_WORK ITEM_: Would you return, word for word, the lines of the data below from the line with "1161x653 pixels." through the line with "Task: Tap the 09:38 clock display", and no others?

──────────────────────────────

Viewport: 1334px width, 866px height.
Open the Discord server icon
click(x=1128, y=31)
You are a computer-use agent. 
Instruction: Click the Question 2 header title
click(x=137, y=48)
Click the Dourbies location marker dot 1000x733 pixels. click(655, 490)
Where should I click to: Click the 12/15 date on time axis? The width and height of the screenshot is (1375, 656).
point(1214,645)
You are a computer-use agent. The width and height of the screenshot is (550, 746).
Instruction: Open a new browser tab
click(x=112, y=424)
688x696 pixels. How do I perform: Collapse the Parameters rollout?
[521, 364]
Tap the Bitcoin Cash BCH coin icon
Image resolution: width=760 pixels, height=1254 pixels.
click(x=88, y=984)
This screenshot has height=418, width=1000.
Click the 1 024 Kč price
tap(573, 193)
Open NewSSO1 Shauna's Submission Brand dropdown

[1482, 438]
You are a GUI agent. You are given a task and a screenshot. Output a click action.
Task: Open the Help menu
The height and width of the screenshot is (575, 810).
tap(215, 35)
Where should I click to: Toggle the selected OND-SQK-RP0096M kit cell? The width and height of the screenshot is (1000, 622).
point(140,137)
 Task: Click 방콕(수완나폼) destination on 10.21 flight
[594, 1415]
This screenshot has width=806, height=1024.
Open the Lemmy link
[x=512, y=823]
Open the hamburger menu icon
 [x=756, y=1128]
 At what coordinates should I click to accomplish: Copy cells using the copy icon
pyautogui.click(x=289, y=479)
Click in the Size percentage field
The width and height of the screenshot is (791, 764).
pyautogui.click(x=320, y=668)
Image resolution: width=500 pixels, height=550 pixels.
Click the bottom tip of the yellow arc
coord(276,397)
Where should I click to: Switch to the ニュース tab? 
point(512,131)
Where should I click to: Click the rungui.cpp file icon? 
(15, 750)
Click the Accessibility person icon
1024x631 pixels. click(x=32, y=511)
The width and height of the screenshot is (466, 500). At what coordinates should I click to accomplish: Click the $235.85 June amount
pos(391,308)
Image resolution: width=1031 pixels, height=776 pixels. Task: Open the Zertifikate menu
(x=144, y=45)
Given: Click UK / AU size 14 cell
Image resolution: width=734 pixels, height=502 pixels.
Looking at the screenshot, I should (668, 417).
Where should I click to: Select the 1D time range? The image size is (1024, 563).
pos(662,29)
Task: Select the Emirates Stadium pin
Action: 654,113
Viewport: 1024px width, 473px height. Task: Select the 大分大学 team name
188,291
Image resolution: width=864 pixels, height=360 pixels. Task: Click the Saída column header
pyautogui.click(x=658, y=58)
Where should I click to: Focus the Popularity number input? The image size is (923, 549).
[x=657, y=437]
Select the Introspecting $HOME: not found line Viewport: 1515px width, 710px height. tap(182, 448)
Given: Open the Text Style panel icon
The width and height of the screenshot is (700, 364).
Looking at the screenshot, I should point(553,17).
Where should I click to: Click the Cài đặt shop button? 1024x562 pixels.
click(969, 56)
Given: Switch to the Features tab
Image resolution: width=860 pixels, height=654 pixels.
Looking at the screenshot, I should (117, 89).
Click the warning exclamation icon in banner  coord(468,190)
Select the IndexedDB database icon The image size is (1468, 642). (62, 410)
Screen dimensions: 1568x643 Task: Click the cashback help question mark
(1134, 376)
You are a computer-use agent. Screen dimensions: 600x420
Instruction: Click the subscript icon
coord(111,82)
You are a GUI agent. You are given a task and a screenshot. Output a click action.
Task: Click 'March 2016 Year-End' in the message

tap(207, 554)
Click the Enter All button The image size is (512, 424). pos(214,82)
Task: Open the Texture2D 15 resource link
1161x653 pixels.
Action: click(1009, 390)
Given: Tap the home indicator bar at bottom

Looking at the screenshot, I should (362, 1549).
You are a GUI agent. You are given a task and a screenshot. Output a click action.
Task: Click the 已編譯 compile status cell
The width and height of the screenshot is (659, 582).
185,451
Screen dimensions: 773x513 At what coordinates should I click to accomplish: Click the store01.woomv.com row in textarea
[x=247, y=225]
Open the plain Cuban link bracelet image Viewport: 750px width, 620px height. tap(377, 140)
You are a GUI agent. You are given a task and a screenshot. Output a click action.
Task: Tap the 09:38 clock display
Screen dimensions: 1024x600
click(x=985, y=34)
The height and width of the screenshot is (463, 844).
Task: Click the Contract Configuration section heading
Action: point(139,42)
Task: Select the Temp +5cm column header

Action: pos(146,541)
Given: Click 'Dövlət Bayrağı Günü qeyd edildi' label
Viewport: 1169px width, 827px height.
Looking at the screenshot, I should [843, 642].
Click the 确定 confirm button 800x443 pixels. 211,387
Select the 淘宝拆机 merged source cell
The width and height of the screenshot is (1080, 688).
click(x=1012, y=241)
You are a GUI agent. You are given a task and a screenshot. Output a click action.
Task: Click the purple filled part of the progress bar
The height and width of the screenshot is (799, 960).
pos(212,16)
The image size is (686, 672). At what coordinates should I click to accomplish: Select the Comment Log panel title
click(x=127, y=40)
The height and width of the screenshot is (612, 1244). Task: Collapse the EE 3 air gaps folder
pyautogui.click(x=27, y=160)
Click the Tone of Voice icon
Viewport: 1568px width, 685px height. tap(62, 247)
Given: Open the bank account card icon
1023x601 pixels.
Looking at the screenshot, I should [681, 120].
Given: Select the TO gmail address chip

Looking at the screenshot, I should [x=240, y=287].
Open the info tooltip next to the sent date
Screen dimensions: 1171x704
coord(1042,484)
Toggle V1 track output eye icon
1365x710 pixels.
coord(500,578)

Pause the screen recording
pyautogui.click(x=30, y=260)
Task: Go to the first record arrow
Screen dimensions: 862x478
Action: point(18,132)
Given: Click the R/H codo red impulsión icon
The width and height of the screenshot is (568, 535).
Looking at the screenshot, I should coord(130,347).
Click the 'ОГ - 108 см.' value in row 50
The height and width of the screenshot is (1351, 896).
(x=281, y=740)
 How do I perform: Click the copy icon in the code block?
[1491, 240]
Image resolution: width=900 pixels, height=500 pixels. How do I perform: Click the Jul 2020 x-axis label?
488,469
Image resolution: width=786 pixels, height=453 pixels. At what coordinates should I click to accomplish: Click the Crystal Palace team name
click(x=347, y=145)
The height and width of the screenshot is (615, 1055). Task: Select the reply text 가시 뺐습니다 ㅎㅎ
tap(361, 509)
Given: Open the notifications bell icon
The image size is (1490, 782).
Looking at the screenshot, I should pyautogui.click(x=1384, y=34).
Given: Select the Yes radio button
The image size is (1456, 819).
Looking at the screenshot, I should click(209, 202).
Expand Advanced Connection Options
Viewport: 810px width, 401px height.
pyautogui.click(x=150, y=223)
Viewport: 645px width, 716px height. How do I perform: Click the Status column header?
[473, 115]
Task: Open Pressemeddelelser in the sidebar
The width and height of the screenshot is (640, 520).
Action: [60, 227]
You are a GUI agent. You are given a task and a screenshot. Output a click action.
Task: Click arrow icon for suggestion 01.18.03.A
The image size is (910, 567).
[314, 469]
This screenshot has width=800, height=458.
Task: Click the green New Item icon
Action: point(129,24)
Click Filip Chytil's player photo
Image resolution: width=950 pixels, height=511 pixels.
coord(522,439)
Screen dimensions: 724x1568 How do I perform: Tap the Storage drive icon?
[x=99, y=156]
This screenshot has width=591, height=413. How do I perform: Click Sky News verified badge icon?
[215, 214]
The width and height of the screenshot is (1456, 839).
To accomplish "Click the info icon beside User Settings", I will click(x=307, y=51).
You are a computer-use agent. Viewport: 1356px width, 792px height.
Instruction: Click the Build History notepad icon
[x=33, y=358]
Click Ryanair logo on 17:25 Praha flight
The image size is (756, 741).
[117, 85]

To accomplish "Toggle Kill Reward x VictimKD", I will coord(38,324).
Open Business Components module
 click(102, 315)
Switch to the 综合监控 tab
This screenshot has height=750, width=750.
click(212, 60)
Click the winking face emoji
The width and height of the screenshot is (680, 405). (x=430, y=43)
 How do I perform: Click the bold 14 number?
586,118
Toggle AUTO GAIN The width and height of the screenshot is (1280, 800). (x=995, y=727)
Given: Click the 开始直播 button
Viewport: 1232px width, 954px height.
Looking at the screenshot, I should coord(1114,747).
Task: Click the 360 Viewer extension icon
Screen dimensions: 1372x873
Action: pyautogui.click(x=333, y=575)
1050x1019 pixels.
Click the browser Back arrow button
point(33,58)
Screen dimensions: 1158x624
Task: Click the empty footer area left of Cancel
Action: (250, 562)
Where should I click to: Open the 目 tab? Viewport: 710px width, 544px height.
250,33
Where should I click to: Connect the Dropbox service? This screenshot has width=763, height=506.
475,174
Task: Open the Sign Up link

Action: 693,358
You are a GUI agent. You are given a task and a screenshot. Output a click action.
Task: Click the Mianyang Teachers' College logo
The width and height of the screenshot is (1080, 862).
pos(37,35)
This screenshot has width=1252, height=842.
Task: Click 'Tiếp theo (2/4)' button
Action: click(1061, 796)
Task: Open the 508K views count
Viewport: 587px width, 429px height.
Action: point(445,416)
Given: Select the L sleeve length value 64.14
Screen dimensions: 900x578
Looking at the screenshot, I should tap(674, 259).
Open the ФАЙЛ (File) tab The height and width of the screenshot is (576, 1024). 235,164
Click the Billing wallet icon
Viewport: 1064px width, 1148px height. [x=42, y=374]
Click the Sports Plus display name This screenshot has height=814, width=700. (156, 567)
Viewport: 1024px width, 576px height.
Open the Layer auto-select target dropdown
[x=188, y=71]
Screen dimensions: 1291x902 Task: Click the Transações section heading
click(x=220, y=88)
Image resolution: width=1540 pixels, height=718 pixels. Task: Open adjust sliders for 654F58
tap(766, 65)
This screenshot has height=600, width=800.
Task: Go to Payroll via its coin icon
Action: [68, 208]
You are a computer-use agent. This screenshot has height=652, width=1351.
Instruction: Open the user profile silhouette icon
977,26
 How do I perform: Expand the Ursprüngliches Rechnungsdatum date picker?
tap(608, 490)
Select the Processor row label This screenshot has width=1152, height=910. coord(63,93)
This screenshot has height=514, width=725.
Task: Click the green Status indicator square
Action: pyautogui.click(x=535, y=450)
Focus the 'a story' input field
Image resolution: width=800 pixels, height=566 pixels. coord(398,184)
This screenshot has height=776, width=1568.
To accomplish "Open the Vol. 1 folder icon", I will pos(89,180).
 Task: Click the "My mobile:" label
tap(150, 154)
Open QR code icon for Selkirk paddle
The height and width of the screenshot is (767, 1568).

──────────────────────────────

_ANSWER SECTION_:
1161x653 pixels.
Action: click(1009, 390)
Given: Tap the home indicator bar at bottom

Looking at the screenshot, I should (362, 1549).
You are a GUI agent. You are given a task and a screenshot. Output a click action.
Task: Click the 已編譯 compile status cell
The width and height of the screenshot is (659, 582).
185,451
Screen dimensions: 773x513 At what coordinates should I click to accomplish: Click the store01.woomv.com row in textarea
[x=247, y=225]
Open the plain Cuban link bracelet image Viewport: 750px width, 620px height. tap(377, 140)
You are a GUI agent. You are given a task and a screenshot. Output a click action.
Task: Tap the 09:38 clock display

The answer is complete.